1GB of RAM should do.

Give x2go a try.

The fine folks at NodeServ have a simple install for it:

https://billing.nodeserv.com/knowledgebase.php?action=displayarticle&id=1

It's mega easy following that.  Something you can do between commercial breaks while watching the boob tube.... 

EDIT:  I use exactly this on a 1GB instance and have for many months.  Audio doesn't work and I refuse to monkey with that.  But not needed.

and I heavily use OpenOffice, meh LibreOffice with a bunch of documents perma-opened.


----------



## nunim (Oct 14, 2014)

If you're running Chrome, you'll need XEN/KVM.  Why do you want to run Skype on a remote desktop?  

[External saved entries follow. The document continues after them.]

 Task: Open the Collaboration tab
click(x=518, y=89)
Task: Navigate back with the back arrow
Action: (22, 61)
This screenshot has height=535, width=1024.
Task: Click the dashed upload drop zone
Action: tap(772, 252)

I'd look for alternative client that supports Skype text messaging.

I'd recommend 4GB(maybe 2GB for Linux) of ram + 4 cores for a decent experience, you can probably get by with less but Chrome tends to eat memory.

I run my remote desktops on MyCustomHosting (4GB KVM) running Server 08 and VPSDime (6GB OVZ) running Ubuntu over NoMachine.

I've made a script that will install NoMachine + LXDE for you:

https://www.sonicboxes.com/lowmem-debian-lxde-nomachine-script/


----------



## drmike (Oct 14, 2014)

nunim said:


> Why do you want to run Skype on a remote desktop?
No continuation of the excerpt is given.